While I've never understood people who wistfully sigh over their high school years, "I wish I were 16 again", that doesn't mean I can't appreciate a bit of nostalgia.
For the past three hours I've parked my ass on the couch to relive the music I grew up with through the magic of VH1 "100 Greatest Songs of the 80s". Sometimes, I keep the XM radio on Fred (channel 42) so I can hear some of the stranger offerings of the era. I will actually admit that I've forgotten it's 2006 for brief moments. Though my hair has never gone back to the platinum mohawk of my youth.
These songs evoke a completely different kind of nostalgia than the lullabye I ended with yesterday. THAT was when I was young. And though I was surrounded by the trappings of the 70s then, whenever I went to stay at my grandmother's house it was like traveling back to the 20s and 30s, when she was young.
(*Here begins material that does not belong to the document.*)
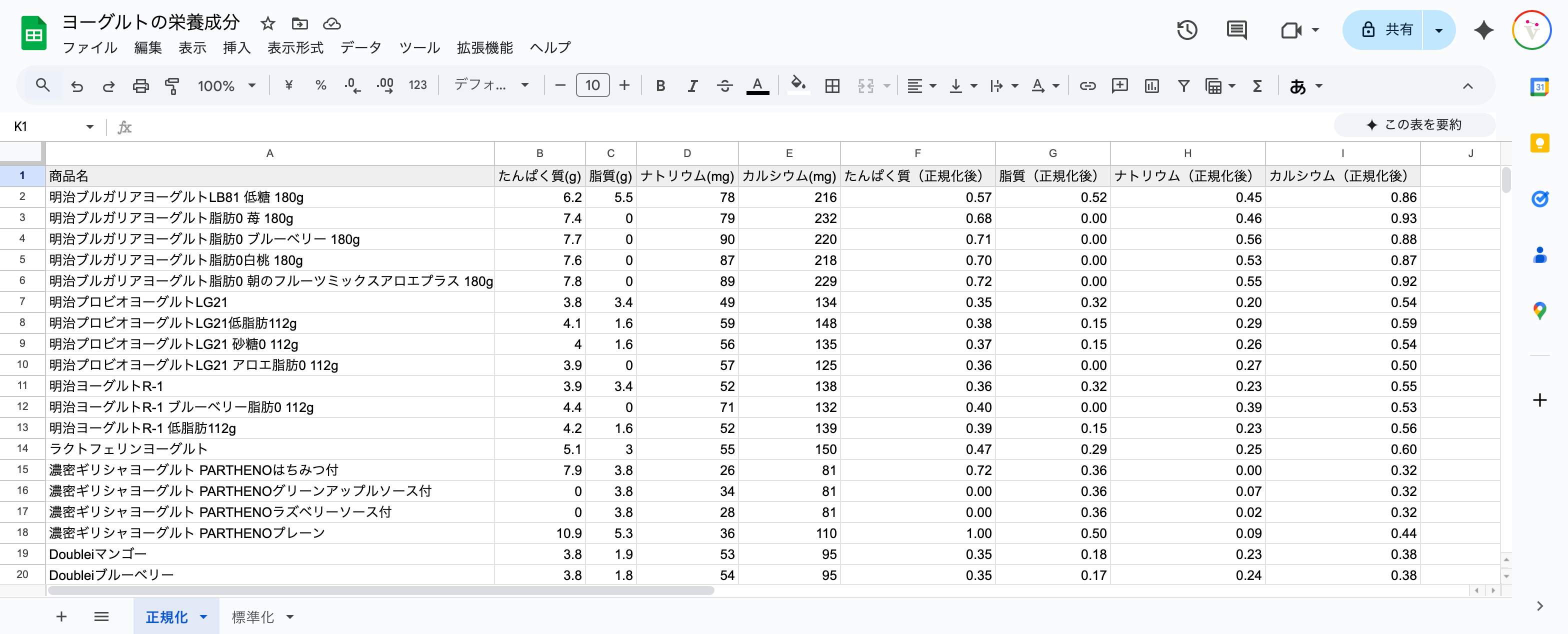Click the この表を要約 button
The image size is (1568, 634).
1414,124
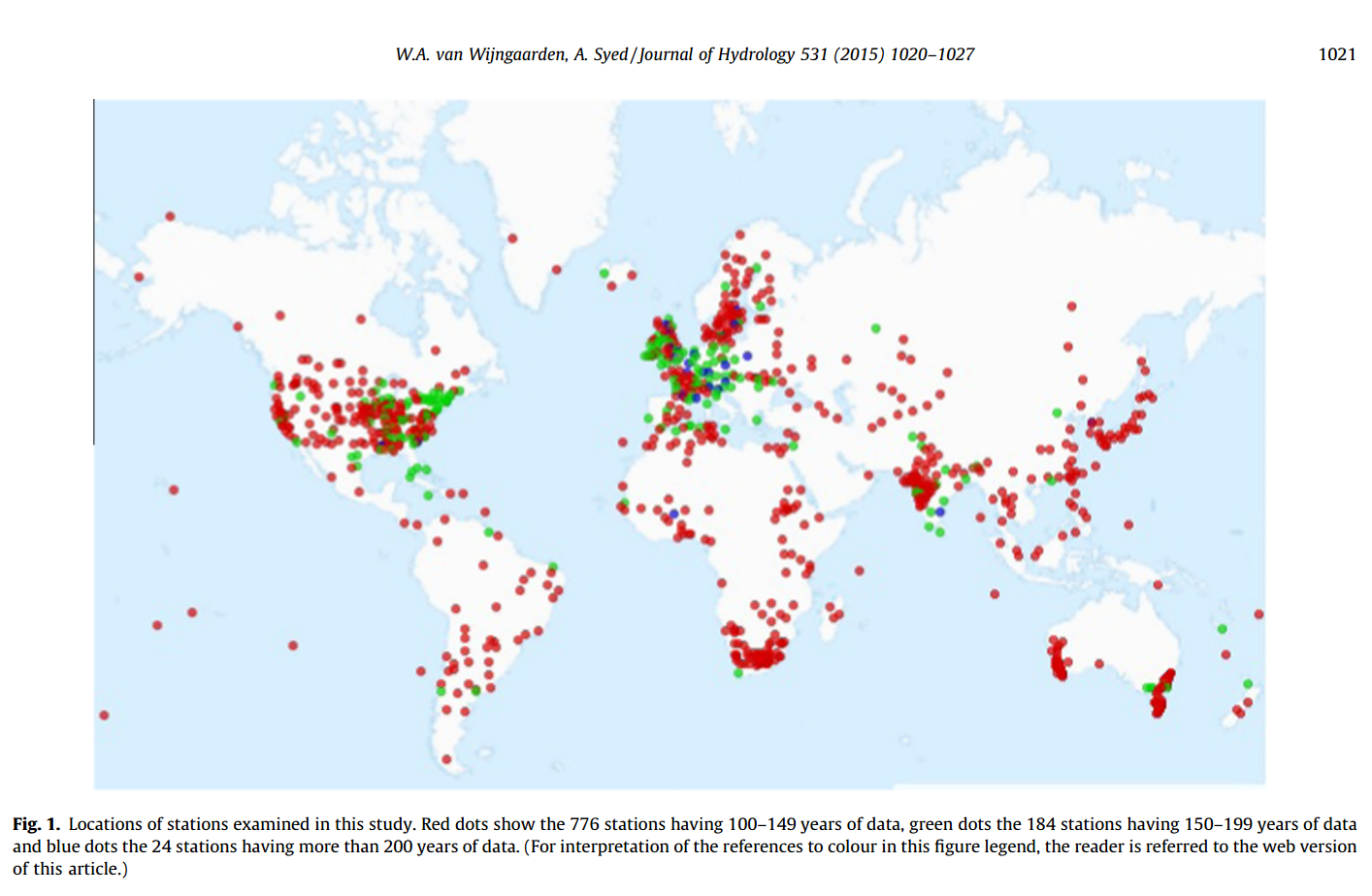Select red dot on Greenland's east coast

(557, 270)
She hung the clothes on the line outback, kept leftovers on plates and used extra plates as the covers. No plastic wrap or tupperware. A television for Saturday mornings and Captain Kangaroo, but that was it.
I find myself missing an era I was never even close to living in, and the lullabye "Evening Comes" is part of that.
There are CDs out with lullabyes to play for your baby, and there are some mighty nice lullabyes too. But what mother sings her own child to sleep now? There is still snuggling and perhaps the sweet whisper of a mother's voice in her child's ear for comfort, and that is its own lullabye. A sound produced to create a comforting and relaxed state. A ritual meant to transition from the day into the night, and make the journey to sleep easier.
I don't know if we asked for the lullabye. I wouldn't be surprised though. It was part of what made the vacation at the quanset hut the wonderful escape it was. Without that song the evening breezes and other night sounds that would sneak in through the screened in porch would have been somehow more alien. But the song made nature part of going to sleep. Because as I was drifting off - thinking of a trip to the park tomorrow where my grandfather would again tell me the story of how the swans would chase my mother everytime they took her to the same park when she was a child - the rest of the world was drifting off. Particularly the crows which waited everyday for my grandfather to bring a pie tin of scraps over the hill for them. I imagine they dreamed of the ham shavings and spots of sun in the back yard while my grandmother sang in her scratchy voice. We all knew it was time for going to bed.
I would never wish to be 5 again. I am quite happy to be a few years beyond that. But the memories never fail to bring me back, and forget again that its 2006 in the city, where crows wait in the park for whatever they can find.